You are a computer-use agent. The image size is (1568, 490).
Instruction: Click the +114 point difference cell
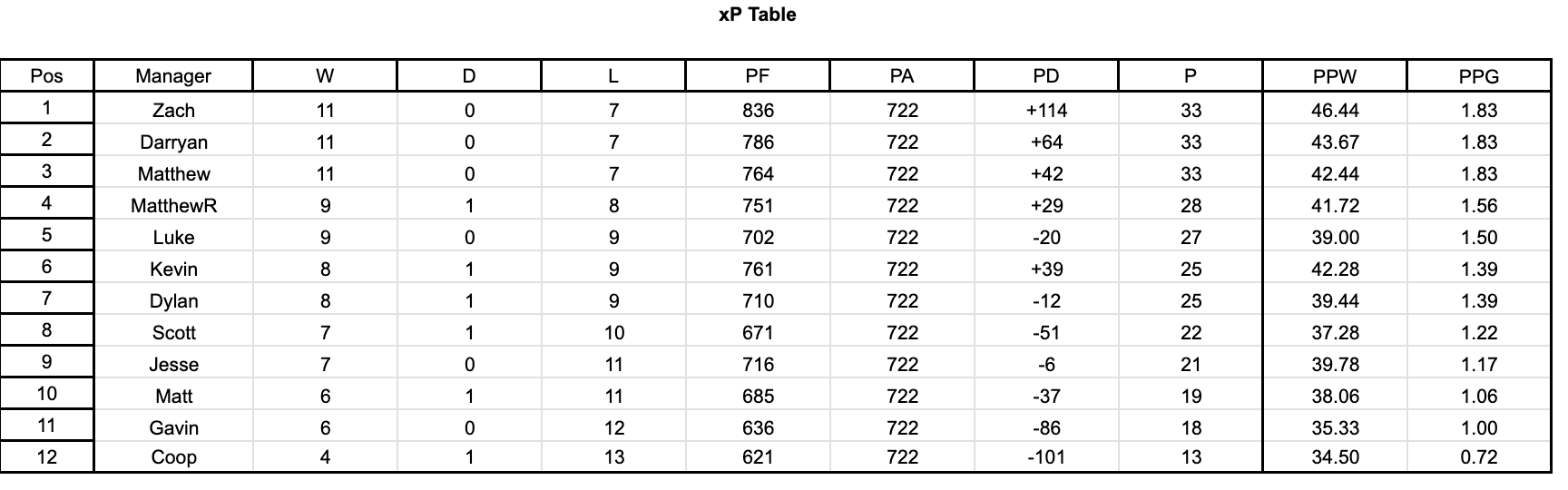coord(1046,111)
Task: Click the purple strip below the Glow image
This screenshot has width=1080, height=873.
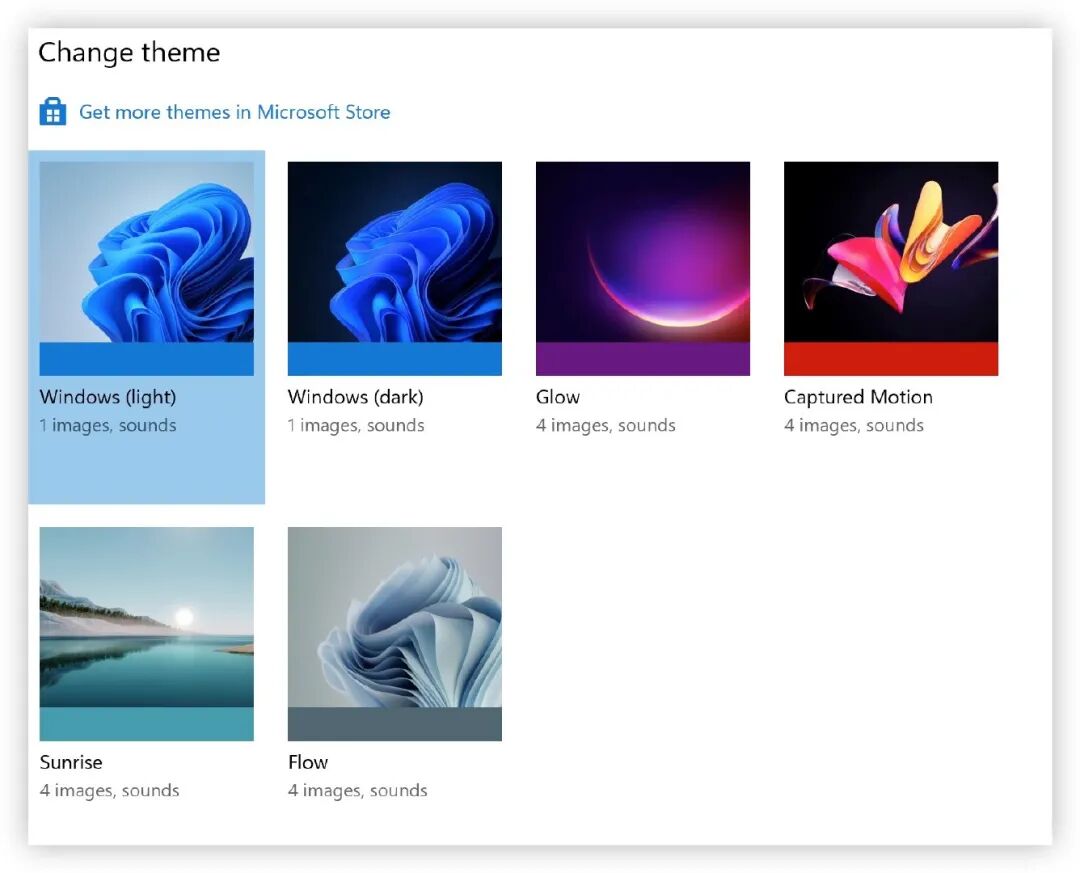Action: pos(642,360)
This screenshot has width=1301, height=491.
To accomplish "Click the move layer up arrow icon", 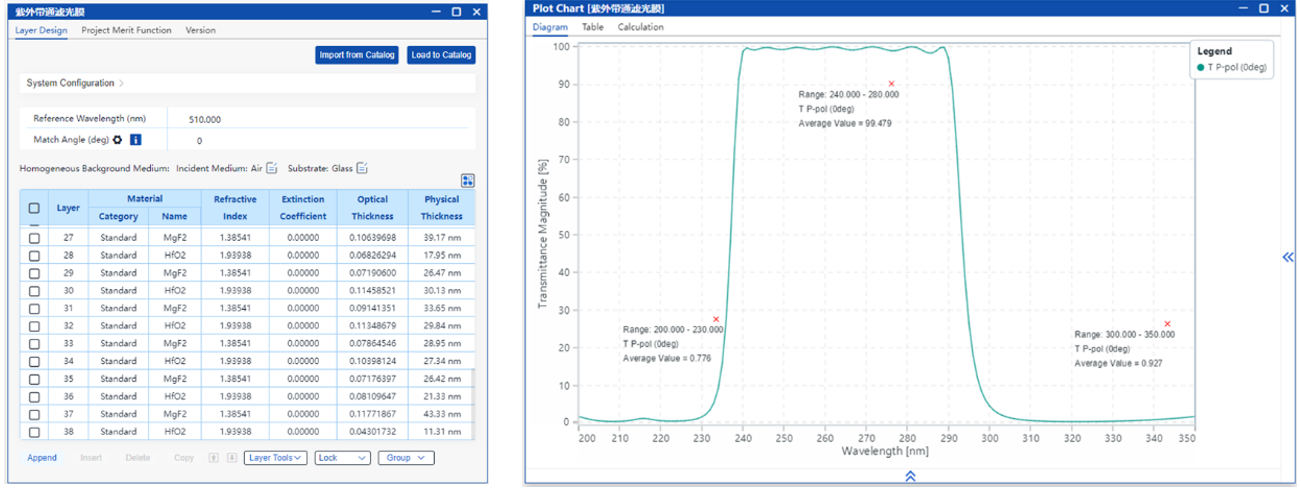I will pyautogui.click(x=213, y=458).
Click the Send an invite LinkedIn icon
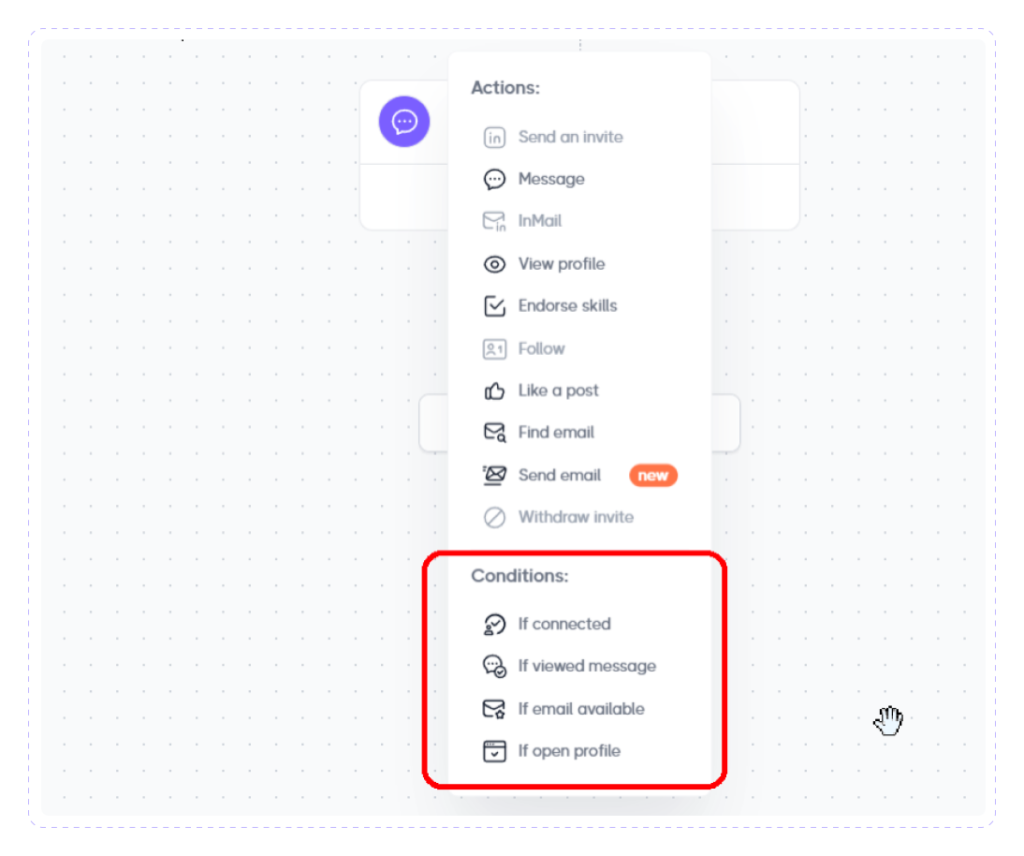Screen dimensions: 1024x856 [x=494, y=137]
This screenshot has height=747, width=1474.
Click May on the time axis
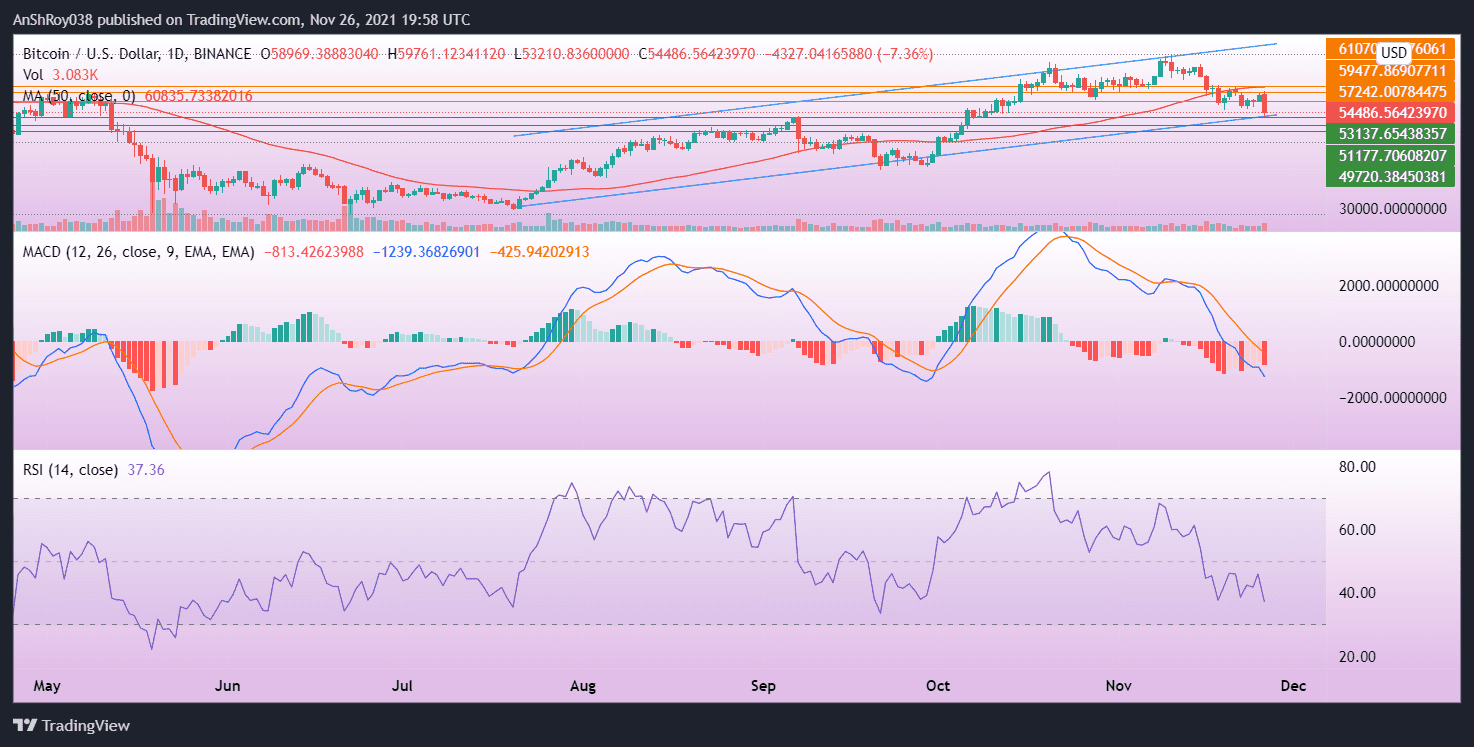[45, 686]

■ Objective ■
Copy out the rows word for word, starting at the line containing "Click the Send an invite LinkedIn icon" and ending with the final line of the rows. Leave the pictures out.

■ Final result ■
Click the Send an invite LinkedIn icon
Screen dimensions: 1024x856 [x=494, y=137]
This screenshot has height=747, width=1474.
Click May on the time axis
[45, 686]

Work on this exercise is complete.